Exercise aim.
Keeping each word and mark in place, write out the full listing once more.

Provided data.
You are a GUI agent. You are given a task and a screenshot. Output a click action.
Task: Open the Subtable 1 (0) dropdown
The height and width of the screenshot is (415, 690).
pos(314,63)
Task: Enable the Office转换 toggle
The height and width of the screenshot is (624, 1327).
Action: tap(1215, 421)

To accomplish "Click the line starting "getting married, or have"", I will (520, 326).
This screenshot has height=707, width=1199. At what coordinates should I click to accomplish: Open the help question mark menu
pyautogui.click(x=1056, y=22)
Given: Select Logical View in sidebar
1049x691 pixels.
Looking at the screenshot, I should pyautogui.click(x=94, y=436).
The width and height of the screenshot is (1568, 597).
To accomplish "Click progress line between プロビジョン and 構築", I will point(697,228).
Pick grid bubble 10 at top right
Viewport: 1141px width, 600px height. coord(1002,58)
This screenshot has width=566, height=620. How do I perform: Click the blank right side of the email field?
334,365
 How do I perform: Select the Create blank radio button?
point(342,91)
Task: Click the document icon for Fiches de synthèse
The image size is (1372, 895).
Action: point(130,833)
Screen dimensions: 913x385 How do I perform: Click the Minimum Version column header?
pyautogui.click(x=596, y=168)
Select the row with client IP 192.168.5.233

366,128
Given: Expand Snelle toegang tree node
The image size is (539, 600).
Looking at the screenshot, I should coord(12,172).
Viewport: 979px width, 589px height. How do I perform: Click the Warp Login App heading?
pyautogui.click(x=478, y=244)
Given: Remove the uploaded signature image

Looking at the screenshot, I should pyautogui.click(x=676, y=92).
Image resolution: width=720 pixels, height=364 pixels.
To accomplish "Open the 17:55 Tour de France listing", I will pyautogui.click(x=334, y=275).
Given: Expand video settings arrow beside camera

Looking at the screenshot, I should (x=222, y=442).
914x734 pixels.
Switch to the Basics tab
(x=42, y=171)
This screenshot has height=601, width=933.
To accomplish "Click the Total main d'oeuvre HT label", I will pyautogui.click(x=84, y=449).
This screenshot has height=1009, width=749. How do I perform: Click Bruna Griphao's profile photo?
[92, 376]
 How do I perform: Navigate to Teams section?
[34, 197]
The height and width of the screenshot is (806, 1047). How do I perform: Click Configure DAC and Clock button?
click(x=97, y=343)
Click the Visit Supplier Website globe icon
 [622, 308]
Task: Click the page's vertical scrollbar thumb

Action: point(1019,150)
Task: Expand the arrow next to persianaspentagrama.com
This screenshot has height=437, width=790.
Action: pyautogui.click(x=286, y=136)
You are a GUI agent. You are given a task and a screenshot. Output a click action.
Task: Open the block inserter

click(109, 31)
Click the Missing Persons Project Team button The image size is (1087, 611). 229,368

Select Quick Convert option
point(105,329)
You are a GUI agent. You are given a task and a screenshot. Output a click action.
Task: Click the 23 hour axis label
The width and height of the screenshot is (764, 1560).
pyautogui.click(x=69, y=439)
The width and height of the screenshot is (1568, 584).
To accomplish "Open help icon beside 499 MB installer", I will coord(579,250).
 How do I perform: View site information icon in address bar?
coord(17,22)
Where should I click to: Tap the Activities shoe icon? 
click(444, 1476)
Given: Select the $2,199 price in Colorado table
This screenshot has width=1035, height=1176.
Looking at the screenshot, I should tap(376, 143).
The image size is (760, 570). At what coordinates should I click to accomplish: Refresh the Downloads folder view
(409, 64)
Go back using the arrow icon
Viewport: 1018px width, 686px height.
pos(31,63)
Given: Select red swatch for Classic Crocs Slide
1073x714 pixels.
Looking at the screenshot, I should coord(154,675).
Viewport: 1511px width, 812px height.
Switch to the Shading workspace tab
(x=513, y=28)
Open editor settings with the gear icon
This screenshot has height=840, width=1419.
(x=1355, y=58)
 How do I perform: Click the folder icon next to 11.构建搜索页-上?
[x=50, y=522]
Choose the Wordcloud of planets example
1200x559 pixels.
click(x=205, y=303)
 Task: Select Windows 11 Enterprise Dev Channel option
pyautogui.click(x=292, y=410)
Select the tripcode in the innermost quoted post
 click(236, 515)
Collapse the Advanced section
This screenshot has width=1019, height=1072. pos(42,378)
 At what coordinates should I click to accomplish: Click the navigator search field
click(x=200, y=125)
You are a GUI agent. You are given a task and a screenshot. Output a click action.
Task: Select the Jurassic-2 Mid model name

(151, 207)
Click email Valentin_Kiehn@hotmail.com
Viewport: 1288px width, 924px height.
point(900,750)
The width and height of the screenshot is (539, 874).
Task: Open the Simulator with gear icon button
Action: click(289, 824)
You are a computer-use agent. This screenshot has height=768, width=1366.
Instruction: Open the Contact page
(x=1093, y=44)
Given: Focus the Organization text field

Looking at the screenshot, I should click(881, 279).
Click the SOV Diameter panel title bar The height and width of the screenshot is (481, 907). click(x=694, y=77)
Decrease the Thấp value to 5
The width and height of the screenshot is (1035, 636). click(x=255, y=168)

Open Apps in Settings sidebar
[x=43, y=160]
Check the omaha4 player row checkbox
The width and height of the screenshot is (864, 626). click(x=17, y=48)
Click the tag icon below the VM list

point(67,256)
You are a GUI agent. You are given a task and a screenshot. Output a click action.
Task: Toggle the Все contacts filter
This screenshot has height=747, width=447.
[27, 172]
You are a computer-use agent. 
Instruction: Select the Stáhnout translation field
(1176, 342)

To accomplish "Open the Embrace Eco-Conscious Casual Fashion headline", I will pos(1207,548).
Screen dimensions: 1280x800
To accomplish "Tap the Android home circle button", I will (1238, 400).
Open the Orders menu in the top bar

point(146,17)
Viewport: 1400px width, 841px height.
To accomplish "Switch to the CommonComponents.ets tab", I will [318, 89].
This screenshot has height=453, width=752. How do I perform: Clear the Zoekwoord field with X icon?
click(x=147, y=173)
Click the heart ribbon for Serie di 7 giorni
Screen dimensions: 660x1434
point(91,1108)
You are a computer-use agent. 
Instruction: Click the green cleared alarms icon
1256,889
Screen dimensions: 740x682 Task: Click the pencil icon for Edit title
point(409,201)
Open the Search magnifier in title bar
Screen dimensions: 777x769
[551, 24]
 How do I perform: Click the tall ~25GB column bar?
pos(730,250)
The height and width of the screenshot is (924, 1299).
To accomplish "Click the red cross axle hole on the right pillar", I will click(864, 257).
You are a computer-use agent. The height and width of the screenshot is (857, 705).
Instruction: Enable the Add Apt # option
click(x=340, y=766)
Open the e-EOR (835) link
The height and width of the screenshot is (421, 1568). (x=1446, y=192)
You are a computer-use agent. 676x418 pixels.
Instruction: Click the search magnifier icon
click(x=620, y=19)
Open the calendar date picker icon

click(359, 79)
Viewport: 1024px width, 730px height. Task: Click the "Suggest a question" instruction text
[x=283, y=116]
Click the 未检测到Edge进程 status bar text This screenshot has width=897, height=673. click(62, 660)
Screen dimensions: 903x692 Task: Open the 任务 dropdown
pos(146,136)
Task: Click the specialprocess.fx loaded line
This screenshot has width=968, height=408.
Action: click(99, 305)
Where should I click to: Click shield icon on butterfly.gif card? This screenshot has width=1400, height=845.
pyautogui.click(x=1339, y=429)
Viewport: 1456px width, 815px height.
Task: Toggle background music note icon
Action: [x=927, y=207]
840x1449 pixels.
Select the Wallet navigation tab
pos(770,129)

Reply to the task.
You are a GUI agent. You are given a task and a screenshot. Output a click action.
Task: Open the Subtable 1 (0) dropdown
The height and width of the screenshot is (415, 690).
pos(314,63)
Task: Enable the Office转换 toggle
The height and width of the screenshot is (624, 1327).
Action: tap(1215, 421)

To accomplish "Click the line starting "getting married, or have"", I will (520, 326).
This screenshot has height=707, width=1199. At what coordinates should I click to accomplish: Open the help question mark menu
pyautogui.click(x=1056, y=22)
Given: Select Logical View in sidebar
1049x691 pixels.
Looking at the screenshot, I should pyautogui.click(x=94, y=436).
The width and height of the screenshot is (1568, 597).
To accomplish "Click progress line between プロビジョン and 構築", I will point(697,228).
Pick grid bubble 10 at top right
Viewport: 1141px width, 600px height. coord(1002,58)
This screenshot has width=566, height=620. How do I perform: Click the blank right side of the email field?
334,365
 How do I perform: Select the Create blank radio button?
point(342,91)
Task: Click the document icon for Fiches de synthèse
The image size is (1372, 895).
Action: point(130,833)
Screen dimensions: 913x385 How do I perform: Click the Minimum Version column header?
pyautogui.click(x=596, y=168)
Select the row with client IP 192.168.5.233

366,128
Given: Expand Snelle toegang tree node
The image size is (539, 600).
Looking at the screenshot, I should coord(12,172).
Viewport: 979px width, 589px height. How do I perform: Click the Warp Login App heading?
pyautogui.click(x=478, y=244)
Given: Remove the uploaded signature image

Looking at the screenshot, I should pyautogui.click(x=676, y=92).
Image resolution: width=720 pixels, height=364 pixels.
To accomplish "Open the 17:55 Tour de France listing", I will pyautogui.click(x=334, y=275).
Given: Expand video settings arrow beside camera

Looking at the screenshot, I should (x=222, y=442).
914x734 pixels.
Switch to the Basics tab
(x=42, y=171)
This screenshot has height=601, width=933.
To accomplish "Click the Total main d'oeuvre HT label", I will pyautogui.click(x=84, y=449).
This screenshot has height=1009, width=749. How do I perform: Click Bruna Griphao's profile photo?
[92, 376]
 How do I perform: Navigate to Teams section?
[34, 197]
The height and width of the screenshot is (806, 1047). How do I perform: Click Configure DAC and Clock button?
click(x=97, y=343)
Click the Visit Supplier Website globe icon
 [622, 308]
Task: Click the page's vertical scrollbar thumb

Action: point(1019,150)
Task: Expand the arrow next to persianaspentagrama.com
This screenshot has height=437, width=790.
Action: pyautogui.click(x=286, y=136)
You are a GUI agent. You are given a task and a screenshot. Output a click action.
Task: Open the block inserter

click(109, 31)
Click the Missing Persons Project Team button The image size is (1087, 611). 229,368

Select Quick Convert option
point(105,329)
You are a GUI agent. You are given a task and a screenshot. Output a click action.
Task: Click the 23 hour axis label
The width and height of the screenshot is (764, 1560).
pyautogui.click(x=69, y=439)
The width and height of the screenshot is (1568, 584).
To accomplish "Open help icon beside 499 MB installer", I will coord(579,250).
 How do I perform: View site information icon in address bar?
coord(17,22)
Where should I click to: Tap the Activities shoe icon? 
click(444, 1476)
Given: Select the $2,199 price in Colorado table
This screenshot has width=1035, height=1176.
Looking at the screenshot, I should tap(376, 143).
The image size is (760, 570). At what coordinates should I click to accomplish: Refresh the Downloads folder view
(409, 64)
Go back using the arrow icon
Viewport: 1018px width, 686px height.
pos(31,63)
Given: Select red swatch for Classic Crocs Slide
1073x714 pixels.
Looking at the screenshot, I should coord(154,675).
Viewport: 1511px width, 812px height.
Switch to the Shading workspace tab
(x=513, y=28)
Open editor settings with the gear icon
This screenshot has height=840, width=1419.
(x=1355, y=58)
 How do I perform: Click the folder icon next to 11.构建搜索页-上?
[x=50, y=522]
Choose the Wordcloud of planets example
1200x559 pixels.
click(x=205, y=303)
 Task: Select Windows 11 Enterprise Dev Channel option
pyautogui.click(x=292, y=410)
Select the tripcode in the innermost quoted post
 click(236, 515)
Collapse the Advanced section
This screenshot has width=1019, height=1072. pos(42,378)
 At what coordinates should I click to accomplish: Click the navigator search field
click(x=200, y=125)
You are a GUI agent. You are given a task and a screenshot. Output a click action.
Task: Select the Jurassic-2 Mid model name

(151, 207)
Click email Valentin_Kiehn@hotmail.com
Viewport: 1288px width, 924px height.
point(900,750)
The width and height of the screenshot is (539, 874).
Task: Open the Simulator with gear icon button
Action: click(289, 824)
You are a computer-use agent. This screenshot has height=768, width=1366.
Instruction: Open the Contact page
(x=1093, y=44)
Given: Focus the Organization text field

Looking at the screenshot, I should click(881, 279).
Click the SOV Diameter panel title bar The height and width of the screenshot is (481, 907). click(x=694, y=77)
Decrease the Thấp value to 5
The width and height of the screenshot is (1035, 636). click(x=255, y=168)

Open Apps in Settings sidebar
[x=43, y=160]
Check the omaha4 player row checkbox
The width and height of the screenshot is (864, 626). click(x=17, y=48)
Click the tag icon below the VM list

point(67,256)
You are a GUI agent. You are given a task and a screenshot. Output a click action.
Task: Toggle the Все contacts filter
This screenshot has height=747, width=447.
[27, 172]
You are a computer-use agent. 
Instruction: Select the Stáhnout translation field
(1176, 342)

To accomplish "Open the Embrace Eco-Conscious Casual Fashion headline", I will pos(1207,548).
Screen dimensions: 1280x800
To accomplish "Tap the Android home circle button", I will (1238, 400).
Open the Orders menu in the top bar

point(146,17)
Viewport: 1400px width, 841px height.
To accomplish "Switch to the CommonComponents.ets tab", I will [318, 89].
This screenshot has height=453, width=752. How do I perform: Clear the Zoekwoord field with X icon?
click(x=147, y=173)
Click the heart ribbon for Serie di 7 giorni
Screen dimensions: 660x1434
point(91,1108)
You are a computer-use agent. 
Instruction: Click the green cleared alarms icon
1256,889
Screen dimensions: 740x682 Task: Click the pencil icon for Edit title
point(409,201)
Open the Search magnifier in title bar
Screen dimensions: 777x769
[551, 24]
 How do I perform: Click the tall ~25GB column bar?
pos(730,250)
The height and width of the screenshot is (924, 1299).
To accomplish "Click the red cross axle hole on the right pillar", I will click(864, 257).
You are a computer-use agent. The height and width of the screenshot is (857, 705).
Instruction: Enable the Add Apt # option
click(x=340, y=766)
Open the e-EOR (835) link
The height and width of the screenshot is (421, 1568). (x=1446, y=192)
You are a computer-use agent. 676x418 pixels.
Instruction: Click the search magnifier icon
click(x=620, y=19)
Open the calendar date picker icon

click(359, 79)
Viewport: 1024px width, 730px height. Task: Click the "Suggest a question" instruction text
[x=283, y=116]
Click the 未检测到Edge进程 status bar text This screenshot has width=897, height=673. click(62, 660)
Screen dimensions: 903x692 Task: Open the 任务 dropdown
pos(146,136)
Task: Click the specialprocess.fx loaded line
This screenshot has width=968, height=408.
Action: click(99, 305)
Where should I click to: Click shield icon on butterfly.gif card? This screenshot has width=1400, height=845.
pyautogui.click(x=1339, y=429)
Viewport: 1456px width, 815px height.
Task: Toggle background music note icon
Action: [x=927, y=207]
840x1449 pixels.
Select the Wallet navigation tab
pos(770,129)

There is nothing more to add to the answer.